U.S. District Judge Peter Economus ruled that restoring a voting window for the three days before the election "does not deprive [Uniformed and Overseas Citizens Absentee Voting Act] voters from early voting" but instead "places all Ohio voters on equal standing."
Economus pointed out that thousands of Ohio voters cast their ballots in-person during the three-day period before the 2008 election.
"This Court finds that 'in-person early voting' is a voting term that had included the right to vote in person through the Monday before Election Day, and, now, thousands of voters who would have voted during those three days will not be able to exercise their right to cast a vote in person," Economus wrote. "Plaintiffs submit statistical studies to support their assertion that low-income and minority voters are disproportionately affected by the elimination of those voting days."

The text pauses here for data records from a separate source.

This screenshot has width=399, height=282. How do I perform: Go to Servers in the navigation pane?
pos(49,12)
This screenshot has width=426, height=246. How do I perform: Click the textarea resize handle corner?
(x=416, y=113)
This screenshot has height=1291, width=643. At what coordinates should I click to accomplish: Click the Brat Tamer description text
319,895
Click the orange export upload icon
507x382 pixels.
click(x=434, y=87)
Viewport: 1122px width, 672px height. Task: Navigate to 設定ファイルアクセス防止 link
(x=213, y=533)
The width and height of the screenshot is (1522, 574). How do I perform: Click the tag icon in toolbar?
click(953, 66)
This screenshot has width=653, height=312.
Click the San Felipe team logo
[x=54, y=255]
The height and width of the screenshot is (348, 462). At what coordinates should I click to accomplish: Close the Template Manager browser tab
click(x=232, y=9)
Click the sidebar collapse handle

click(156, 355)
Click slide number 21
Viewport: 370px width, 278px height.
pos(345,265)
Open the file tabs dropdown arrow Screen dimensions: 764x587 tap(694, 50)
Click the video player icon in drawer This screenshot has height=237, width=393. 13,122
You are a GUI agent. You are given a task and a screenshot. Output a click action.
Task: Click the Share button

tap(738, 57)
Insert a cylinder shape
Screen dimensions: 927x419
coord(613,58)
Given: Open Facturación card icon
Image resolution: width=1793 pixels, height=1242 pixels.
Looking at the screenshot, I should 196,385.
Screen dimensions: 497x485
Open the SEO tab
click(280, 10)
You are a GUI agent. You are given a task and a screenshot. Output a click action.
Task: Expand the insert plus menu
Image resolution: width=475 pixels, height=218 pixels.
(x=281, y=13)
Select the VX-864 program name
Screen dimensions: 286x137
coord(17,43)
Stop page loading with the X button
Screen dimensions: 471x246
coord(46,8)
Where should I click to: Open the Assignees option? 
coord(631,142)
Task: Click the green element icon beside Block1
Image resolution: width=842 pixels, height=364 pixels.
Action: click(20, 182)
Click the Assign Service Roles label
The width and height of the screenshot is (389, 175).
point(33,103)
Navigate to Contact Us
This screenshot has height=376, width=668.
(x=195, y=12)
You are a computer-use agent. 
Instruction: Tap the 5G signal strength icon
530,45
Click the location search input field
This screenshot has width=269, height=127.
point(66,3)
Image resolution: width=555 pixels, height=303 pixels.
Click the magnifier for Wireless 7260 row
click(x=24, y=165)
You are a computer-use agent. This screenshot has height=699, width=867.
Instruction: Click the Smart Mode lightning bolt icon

Economus also wrote that Ohio's attorneys never disputed studies showing that the burden on the Obama campaign and its supporters was high "because their constituency represents
a large percentage of those who voted in person in the last three days before Election Day."
"Plaintiffs will suffer irreparable injury if in-person early voting is not restored the last three days before Election Day, and there is no definitive evidence before the Court that elections boards will be tremendously burdened," Economus wrote.
"Restoring in-person early voting to all Ohio voters through the Monday before Election Day returns to voters the same opportunity to vote as previously conferred under Ohio law," he wrote.
Romney's campaign did not immediately respond to TPM's request for comment about the ruling.
Late update: Ohio Attorney General Mike DeWine says he will appeal the ruling.